Authorisation Number: 1051953899661

Date of advice: 23 February 2022

Ruling

Subject: CGT and disposal of deceased main residence

Question

Does Section 118-195 of the Income Tax Assessment Act 1997 apply to disregard any capital gain on the sale of the Property?

Answer

Yes. Any capital gain made on the sale of the Property can be disregarded as the conditions under section 118-195 of the ITAA 1997 apply in this situation. Please refer to QC document 64895 on the ATO website for further information.

This ruling applies for the following periods:

Income year ending 30 June 20XX

The scheme commences on:

1 July 20XX

Relevant facts and circumstances

The Taxpayer purchased the Property after 20 September 1985.

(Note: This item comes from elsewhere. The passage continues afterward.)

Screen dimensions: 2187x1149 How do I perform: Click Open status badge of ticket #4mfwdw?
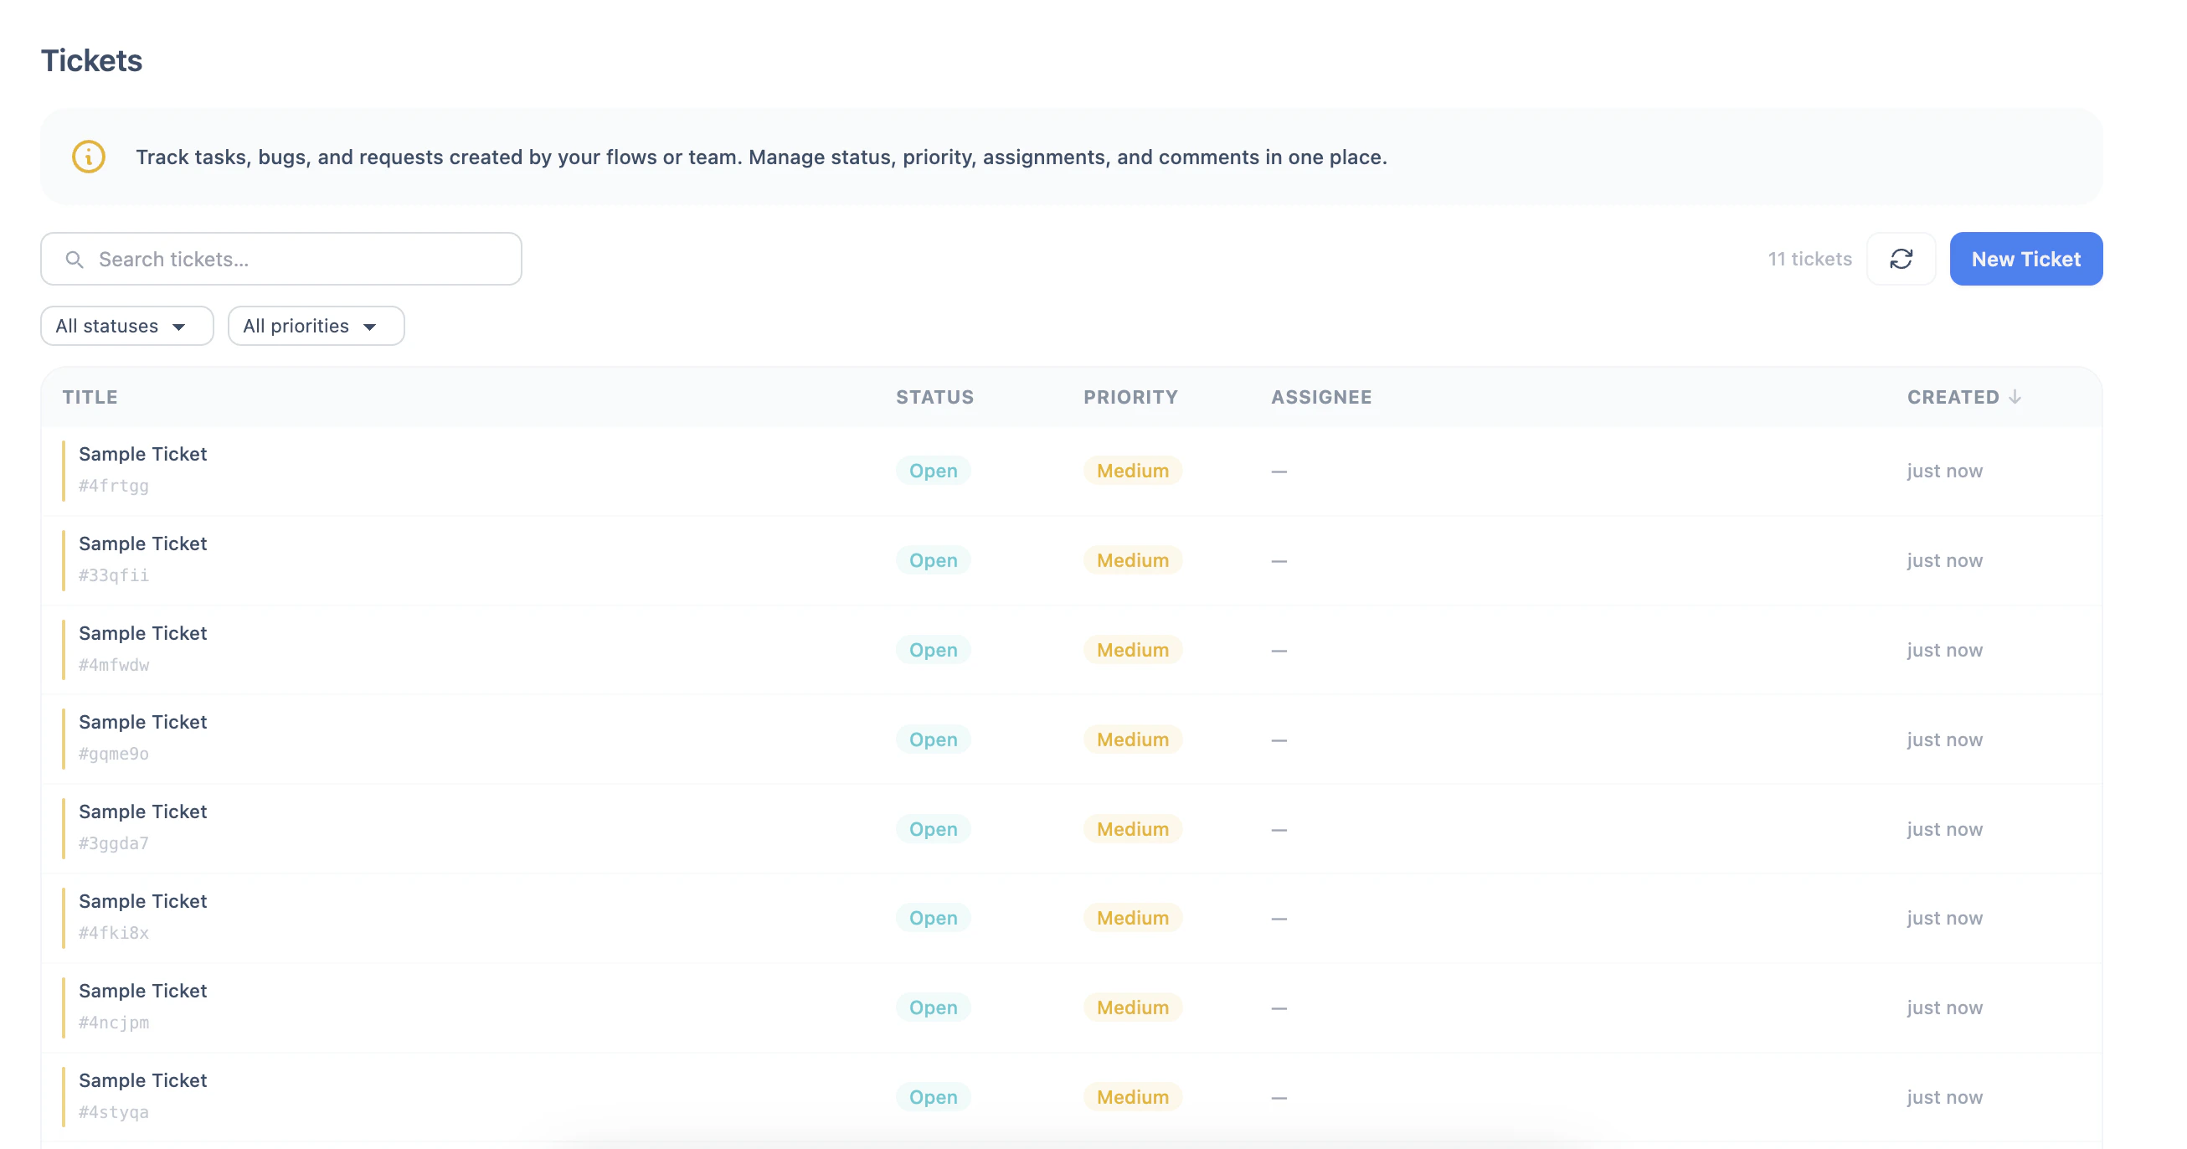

The purchase date was in 19XX, for an amount of $XXX,XXX, and the property was originally used to produce income.

The Taxpayer moved into the Property and it became and continued to be their main residence in 20XX.

The Property was the Taxpayer's main residence just before they passed away.

The Taxpayer passed away in 20XX.

The Property was not being used for the purposes of producing assessable income just before they passed away.

The Property passed to the Trustee of their estate.

The Property was sold in 20XX.

The Property was sold within 2 years of the Taxpayer passing.

The Property was not used to produce assessable income between the time the Taxpayer passed away and the sale of the Property.